Begin Extracted data
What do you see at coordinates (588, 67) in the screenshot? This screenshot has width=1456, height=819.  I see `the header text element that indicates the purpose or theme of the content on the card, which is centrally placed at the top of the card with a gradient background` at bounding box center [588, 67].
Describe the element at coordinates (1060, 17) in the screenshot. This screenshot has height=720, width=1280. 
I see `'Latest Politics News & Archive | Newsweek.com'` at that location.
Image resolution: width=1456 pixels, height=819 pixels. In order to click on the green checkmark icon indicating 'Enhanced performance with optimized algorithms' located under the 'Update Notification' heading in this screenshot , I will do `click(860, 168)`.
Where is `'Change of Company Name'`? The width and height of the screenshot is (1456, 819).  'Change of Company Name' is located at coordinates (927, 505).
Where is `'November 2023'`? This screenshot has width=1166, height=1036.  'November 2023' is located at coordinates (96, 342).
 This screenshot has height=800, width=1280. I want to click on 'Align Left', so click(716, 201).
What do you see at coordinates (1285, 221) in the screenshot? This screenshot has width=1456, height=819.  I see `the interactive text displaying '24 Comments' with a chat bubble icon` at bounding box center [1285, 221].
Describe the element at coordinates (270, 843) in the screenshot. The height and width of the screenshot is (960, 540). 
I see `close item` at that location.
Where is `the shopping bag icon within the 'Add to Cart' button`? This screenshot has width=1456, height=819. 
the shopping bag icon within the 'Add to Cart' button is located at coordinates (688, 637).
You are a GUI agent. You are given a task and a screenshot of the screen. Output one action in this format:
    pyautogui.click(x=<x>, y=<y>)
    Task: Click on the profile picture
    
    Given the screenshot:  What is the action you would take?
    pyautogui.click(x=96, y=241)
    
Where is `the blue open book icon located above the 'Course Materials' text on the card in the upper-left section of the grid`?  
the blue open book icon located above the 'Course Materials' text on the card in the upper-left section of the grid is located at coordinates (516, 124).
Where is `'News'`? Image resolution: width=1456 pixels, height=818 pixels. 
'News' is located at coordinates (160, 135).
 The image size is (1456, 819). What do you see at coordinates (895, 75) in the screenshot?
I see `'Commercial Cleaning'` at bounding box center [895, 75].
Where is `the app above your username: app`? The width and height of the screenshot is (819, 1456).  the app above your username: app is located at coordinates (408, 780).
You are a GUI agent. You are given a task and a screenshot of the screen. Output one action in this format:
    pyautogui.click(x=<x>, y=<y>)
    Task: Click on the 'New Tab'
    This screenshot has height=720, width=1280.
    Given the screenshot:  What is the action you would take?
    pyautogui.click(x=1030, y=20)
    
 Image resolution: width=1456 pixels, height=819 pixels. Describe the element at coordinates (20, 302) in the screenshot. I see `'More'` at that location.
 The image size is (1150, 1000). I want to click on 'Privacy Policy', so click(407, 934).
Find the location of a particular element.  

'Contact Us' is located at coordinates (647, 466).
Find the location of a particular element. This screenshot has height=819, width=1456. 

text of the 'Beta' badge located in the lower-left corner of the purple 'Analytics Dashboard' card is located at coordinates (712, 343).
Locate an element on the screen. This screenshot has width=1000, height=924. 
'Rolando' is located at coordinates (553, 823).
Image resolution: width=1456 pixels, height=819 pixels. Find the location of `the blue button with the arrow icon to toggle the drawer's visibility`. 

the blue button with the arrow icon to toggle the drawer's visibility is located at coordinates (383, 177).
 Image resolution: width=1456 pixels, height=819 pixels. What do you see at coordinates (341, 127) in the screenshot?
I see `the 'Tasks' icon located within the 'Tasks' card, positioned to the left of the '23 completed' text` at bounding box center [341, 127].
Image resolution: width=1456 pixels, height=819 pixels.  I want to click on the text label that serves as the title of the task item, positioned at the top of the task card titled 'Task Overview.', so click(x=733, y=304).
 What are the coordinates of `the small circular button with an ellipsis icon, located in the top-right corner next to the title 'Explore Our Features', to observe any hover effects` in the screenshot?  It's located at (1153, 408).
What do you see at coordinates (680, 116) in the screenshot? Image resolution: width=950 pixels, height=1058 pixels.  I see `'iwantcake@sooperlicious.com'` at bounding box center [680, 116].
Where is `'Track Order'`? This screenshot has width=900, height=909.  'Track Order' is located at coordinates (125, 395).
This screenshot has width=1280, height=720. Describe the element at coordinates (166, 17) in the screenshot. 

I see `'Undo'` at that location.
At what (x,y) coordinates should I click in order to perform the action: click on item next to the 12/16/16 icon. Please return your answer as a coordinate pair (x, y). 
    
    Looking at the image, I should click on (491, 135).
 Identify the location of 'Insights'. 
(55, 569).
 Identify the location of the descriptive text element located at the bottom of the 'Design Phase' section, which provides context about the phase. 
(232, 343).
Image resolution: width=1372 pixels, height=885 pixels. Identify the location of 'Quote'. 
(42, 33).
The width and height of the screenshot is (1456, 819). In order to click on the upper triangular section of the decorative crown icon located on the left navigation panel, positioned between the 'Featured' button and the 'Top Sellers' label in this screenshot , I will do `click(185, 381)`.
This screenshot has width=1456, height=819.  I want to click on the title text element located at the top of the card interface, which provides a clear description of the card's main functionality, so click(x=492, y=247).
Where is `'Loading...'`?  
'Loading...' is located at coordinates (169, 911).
End Extracted data
(What to work on): Reproduce the stretch from the line containing "coordinates (96, 342)." through the line containing "pyautogui.click(x=96, y=241)", swapping "profile picture" for "settings icon" and leaving everything else unchanged.

(Task output):
Where is `'November 2023'`? This screenshot has width=1166, height=1036.  'November 2023' is located at coordinates (96, 342).
 This screenshot has height=800, width=1280. I want to click on 'Align Left', so click(716, 201).
What do you see at coordinates (1285, 221) in the screenshot? This screenshot has width=1456, height=819.  I see `the interactive text displaying '24 Comments' with a chat bubble icon` at bounding box center [1285, 221].
Describe the element at coordinates (270, 843) in the screenshot. The height and width of the screenshot is (960, 540). 
I see `close item` at that location.
Where is `the shopping bag icon within the 'Add to Cart' button`? This screenshot has width=1456, height=819. 
the shopping bag icon within the 'Add to Cart' button is located at coordinates (688, 637).
You are a GUI agent. You are given a task and a screenshot of the screen. Output one action in this format:
    pyautogui.click(x=<x>, y=<y>)
    Task: Click on the settings icon
    
    Given the screenshot:  What is the action you would take?
    pyautogui.click(x=96, y=241)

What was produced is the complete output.